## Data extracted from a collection
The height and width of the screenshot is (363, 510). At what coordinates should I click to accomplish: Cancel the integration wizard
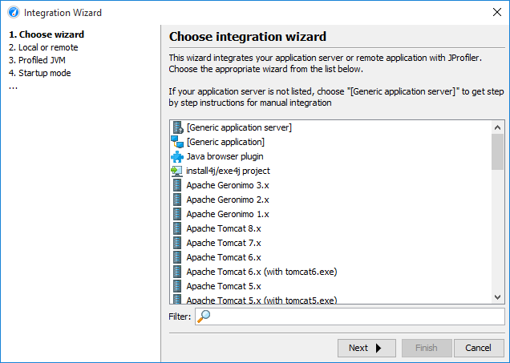(x=479, y=348)
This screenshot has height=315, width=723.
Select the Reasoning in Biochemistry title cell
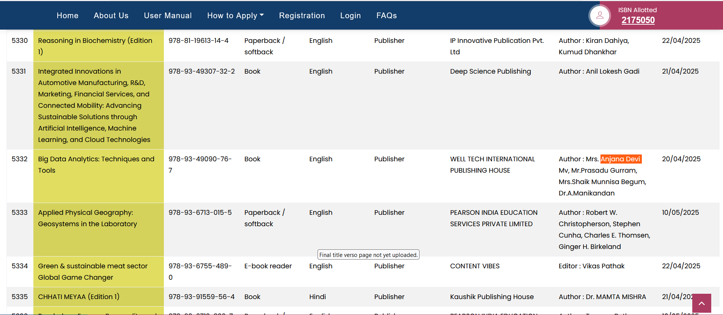[95, 46]
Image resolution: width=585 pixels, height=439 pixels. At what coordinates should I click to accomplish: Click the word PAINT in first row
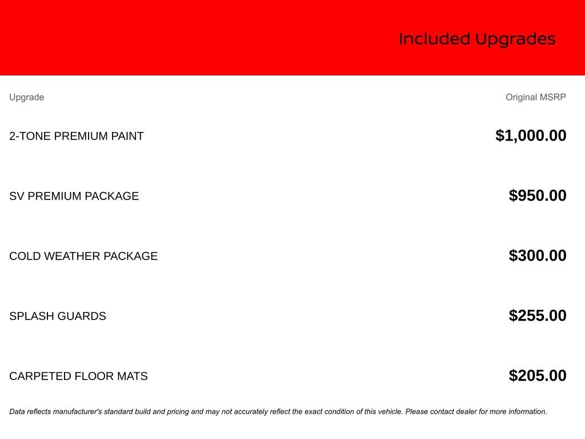pyautogui.click(x=127, y=136)
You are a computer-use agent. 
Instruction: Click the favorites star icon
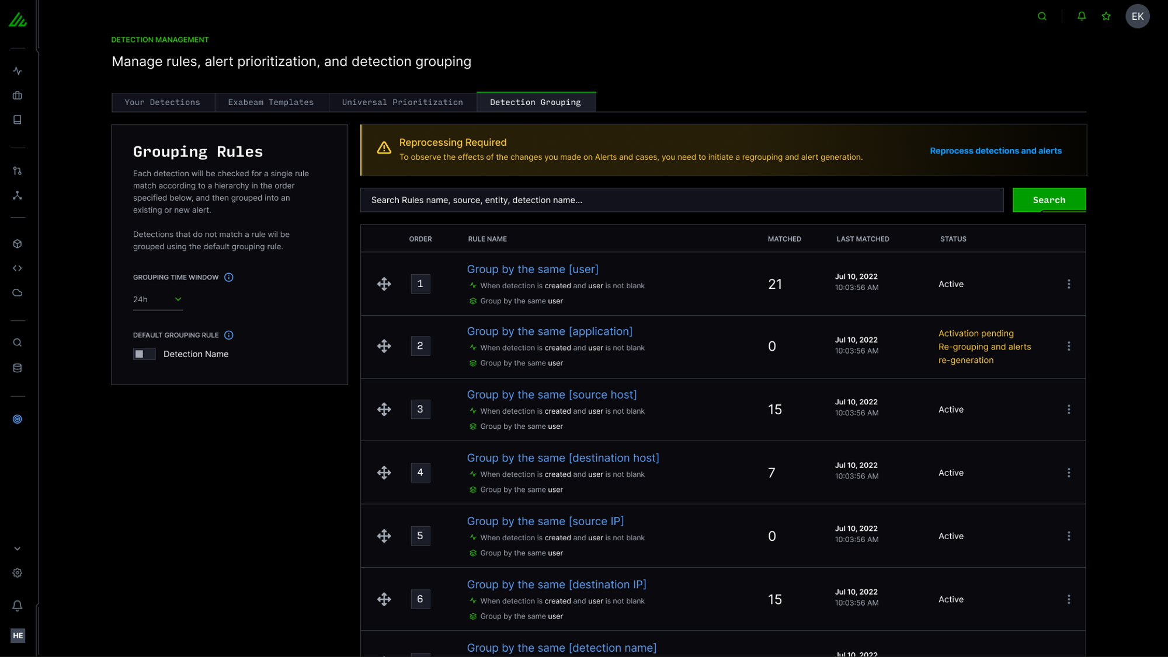[1106, 16]
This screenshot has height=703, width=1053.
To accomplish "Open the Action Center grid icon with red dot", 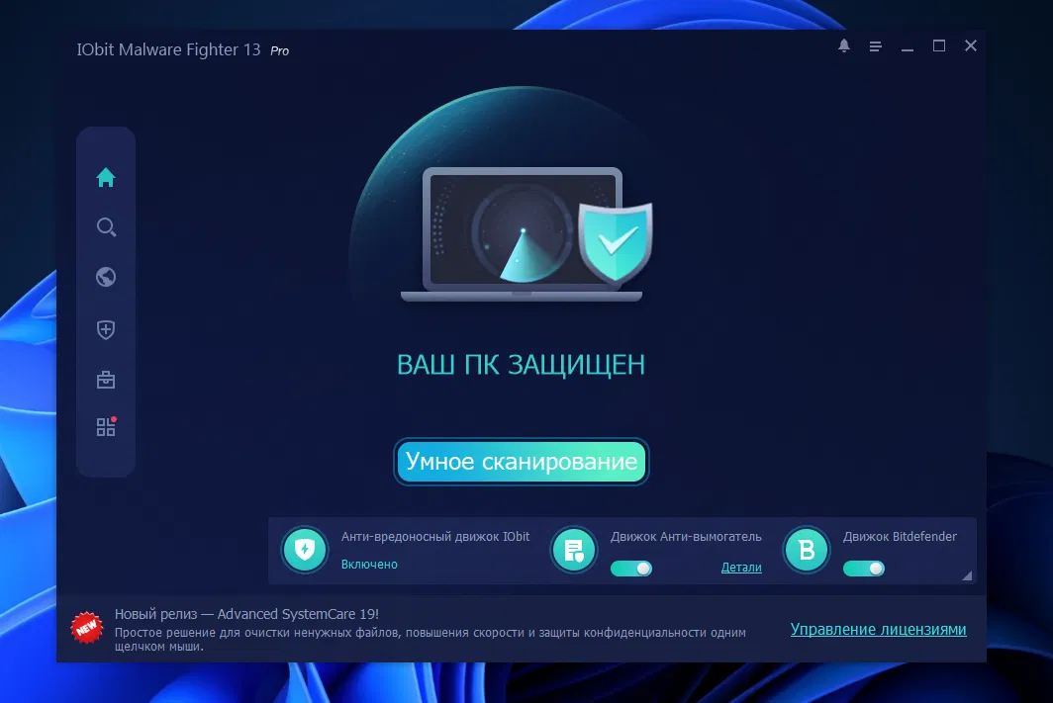I will pos(106,427).
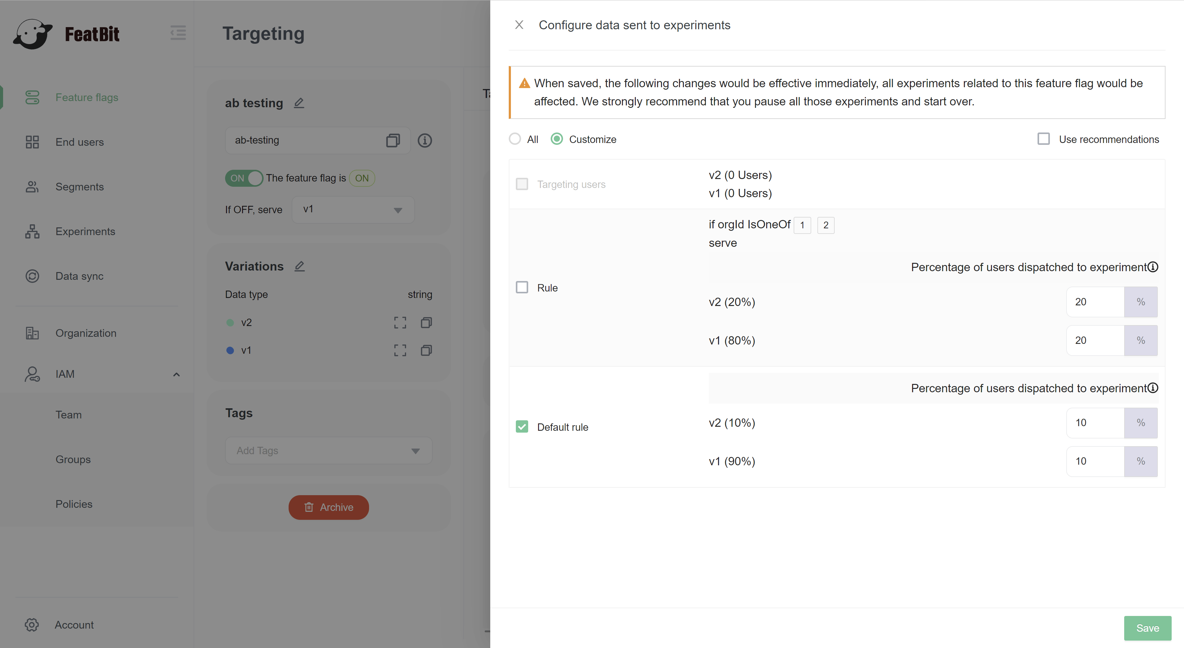Click the info icon beside ab-testing key

(424, 141)
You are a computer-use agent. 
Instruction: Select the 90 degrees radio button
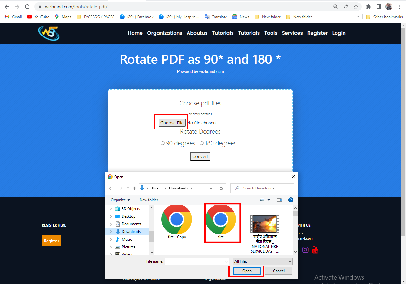163,143
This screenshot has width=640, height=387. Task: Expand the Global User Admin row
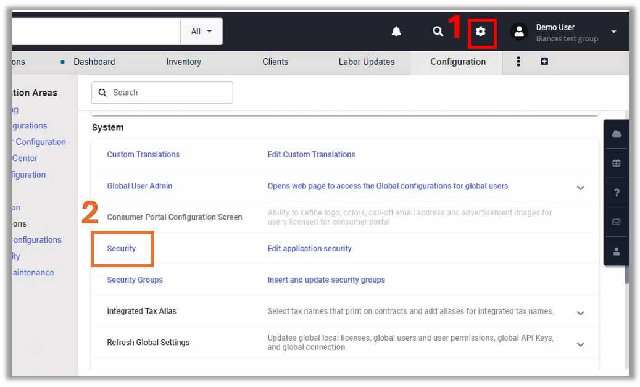[580, 188]
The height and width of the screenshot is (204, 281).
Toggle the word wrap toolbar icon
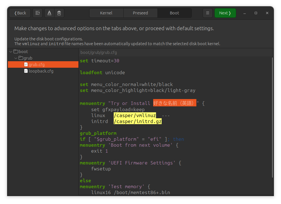[38, 13]
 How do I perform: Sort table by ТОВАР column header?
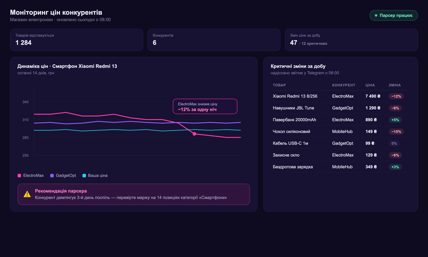pyautogui.click(x=279, y=85)
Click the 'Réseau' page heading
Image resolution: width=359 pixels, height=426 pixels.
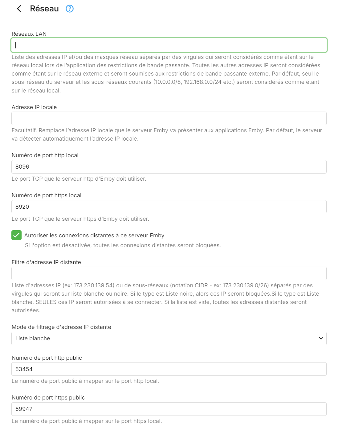tap(44, 9)
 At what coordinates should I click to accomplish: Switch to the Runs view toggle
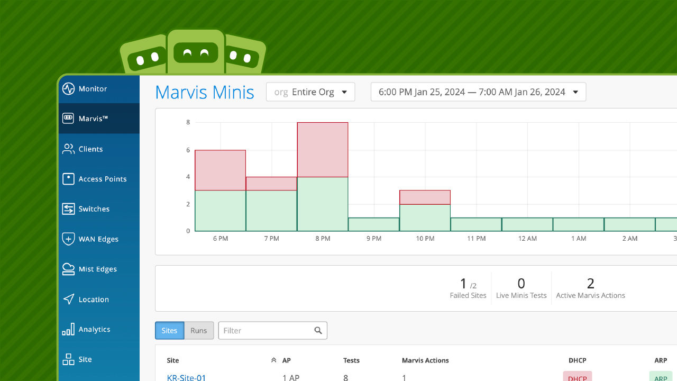[199, 331]
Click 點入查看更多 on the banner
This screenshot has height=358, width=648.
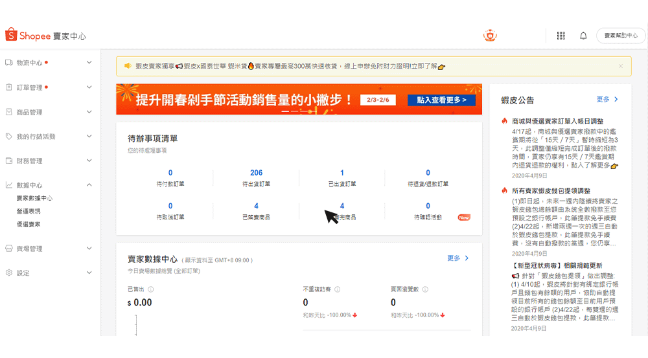click(441, 100)
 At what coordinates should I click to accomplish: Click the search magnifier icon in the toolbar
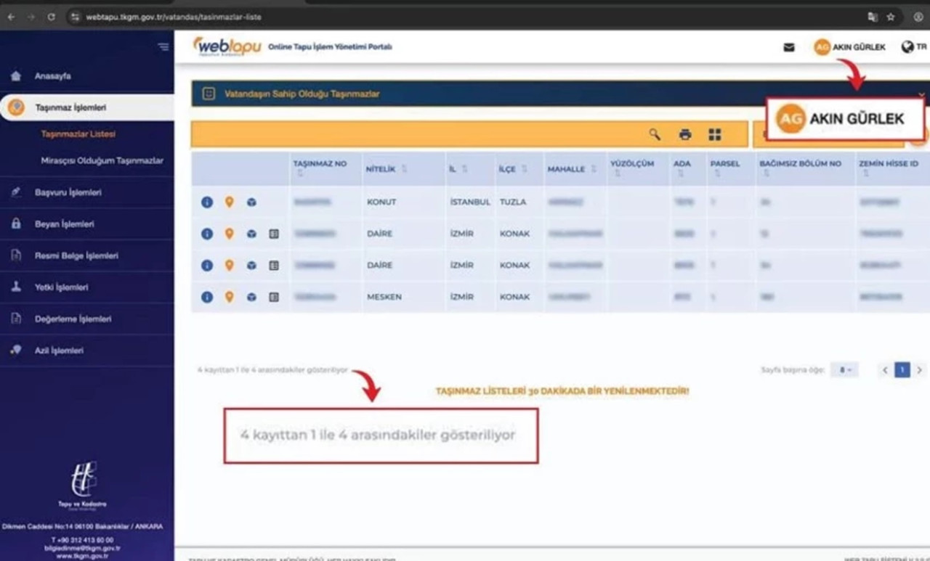point(655,134)
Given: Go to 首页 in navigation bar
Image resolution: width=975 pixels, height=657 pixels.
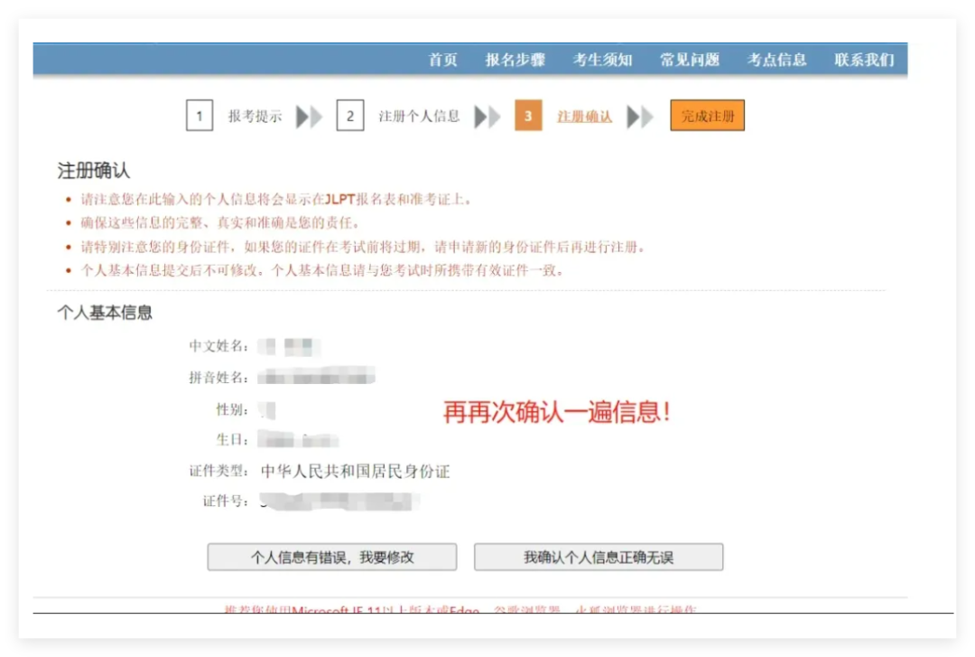Looking at the screenshot, I should pos(442,61).
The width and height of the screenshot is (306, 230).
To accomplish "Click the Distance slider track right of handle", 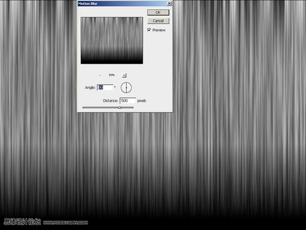I will tap(127, 108).
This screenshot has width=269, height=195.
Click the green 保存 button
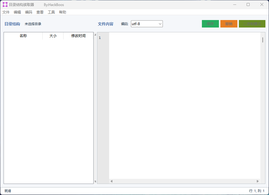[210, 24]
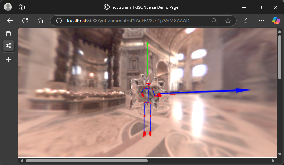The width and height of the screenshot is (284, 165).
Task: Open the Favorites list icon
Action: point(246,21)
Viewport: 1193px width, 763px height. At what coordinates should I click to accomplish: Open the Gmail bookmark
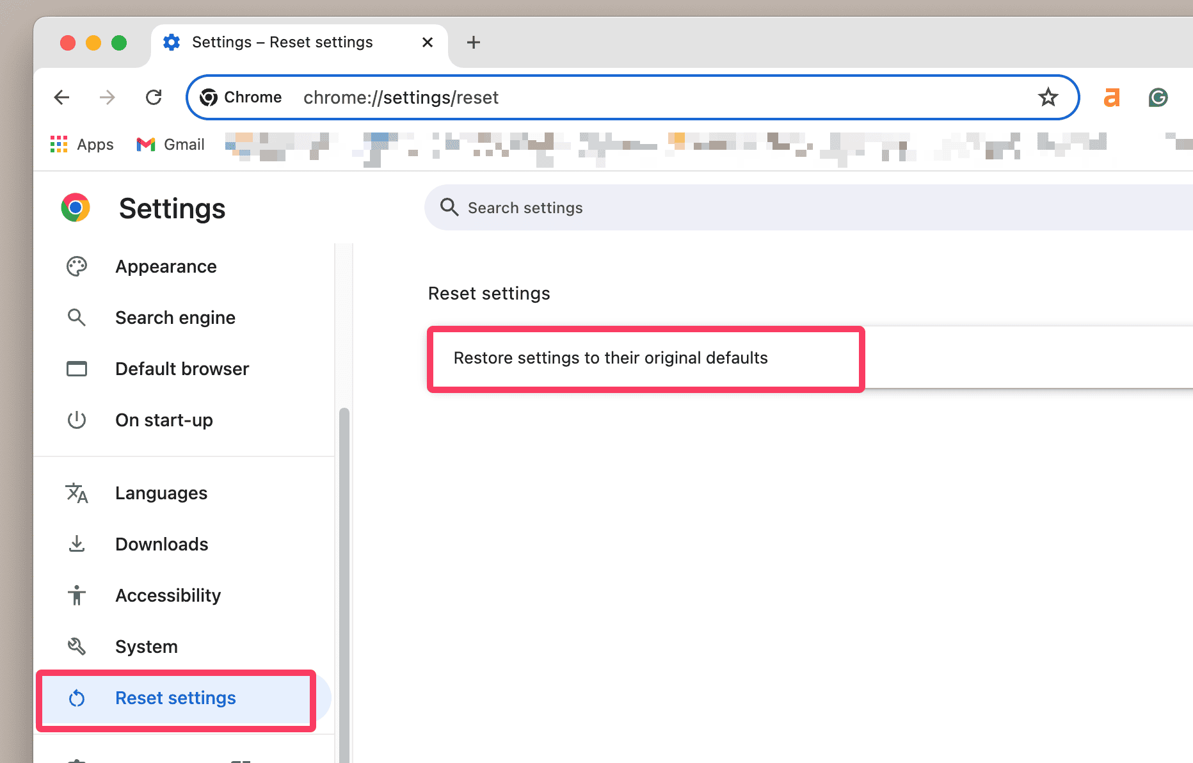[171, 145]
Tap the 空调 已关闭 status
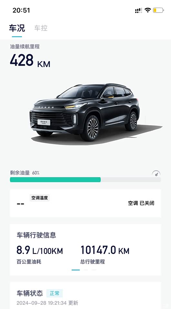The width and height of the screenshot is (171, 309). (x=141, y=203)
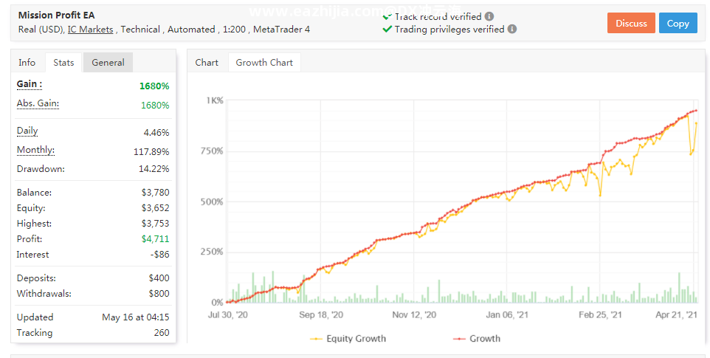Click green checkmark next to Track record verified
Screen dimensions: 710x358
pyautogui.click(x=387, y=16)
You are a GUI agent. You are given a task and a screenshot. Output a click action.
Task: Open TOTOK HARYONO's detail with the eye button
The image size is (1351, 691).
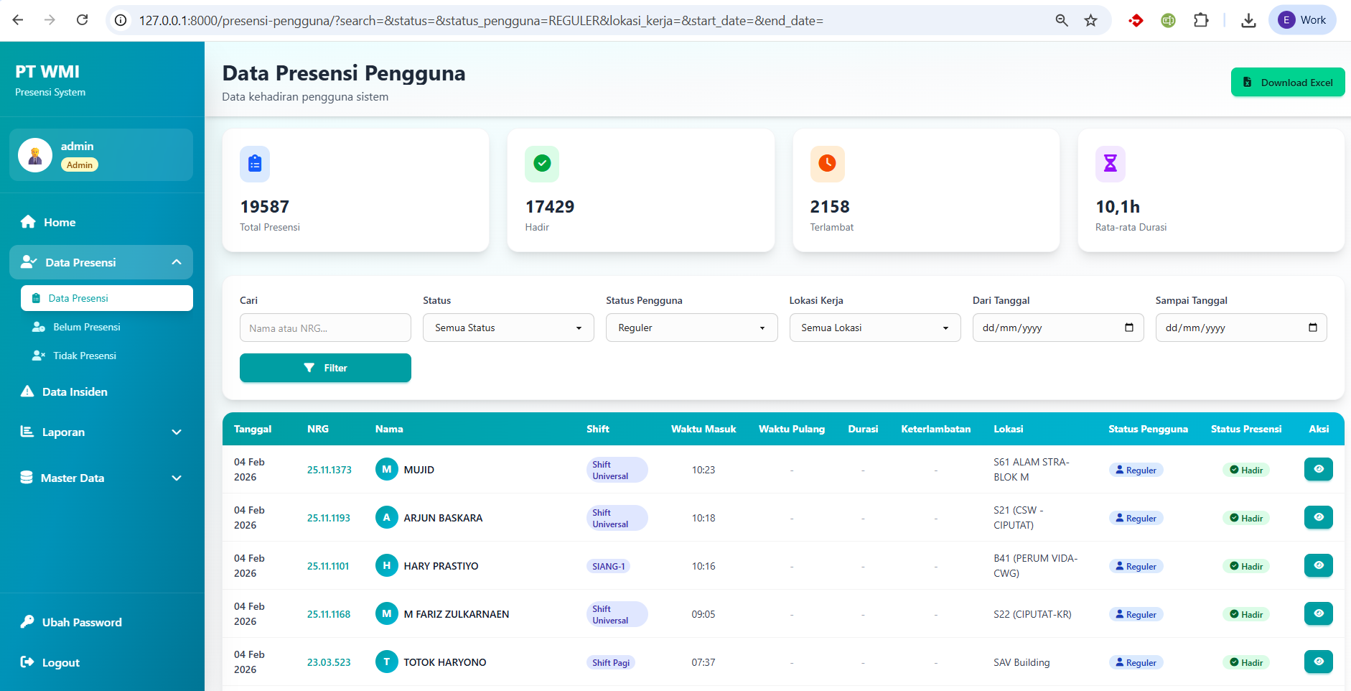coord(1318,662)
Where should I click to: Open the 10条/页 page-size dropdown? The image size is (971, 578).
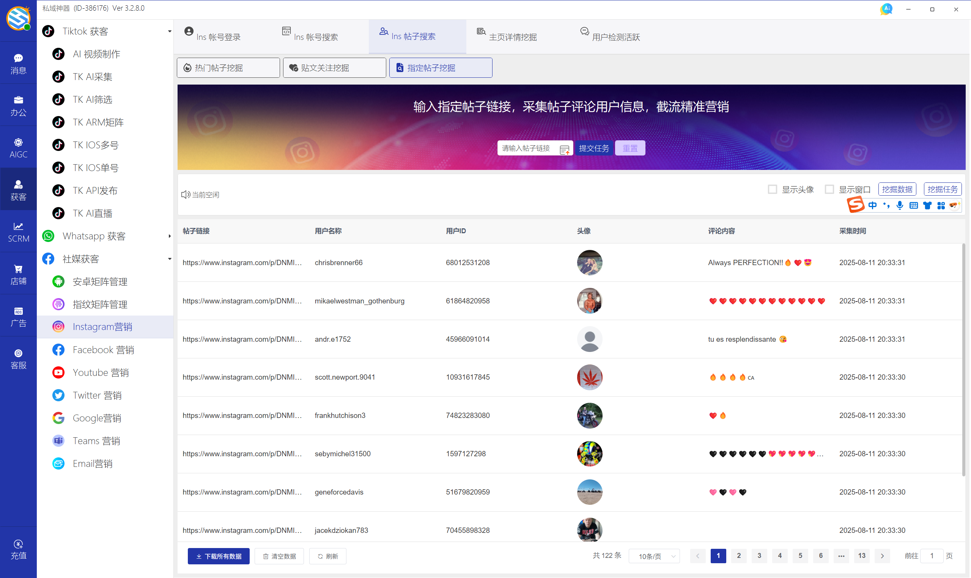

## WHAT IS NEEDED
Return everything from the line that contains "Click 點入查看更多 on the banner" down to the line that contains "Looking at the", both included, without any changes. Leave out the pictures.

## RESULT FOR THIS EXERCISE
Click 點入查看更多 on the banner
This screenshot has height=358, width=648.
click(441, 100)
 At what coordinates should I click to accomplish: Click the search magnifier icon in the toolbar
point(655,134)
Given: Go to 首页 in navigation bar
Image resolution: width=975 pixels, height=657 pixels.
Looking at the screenshot, I should pos(442,61).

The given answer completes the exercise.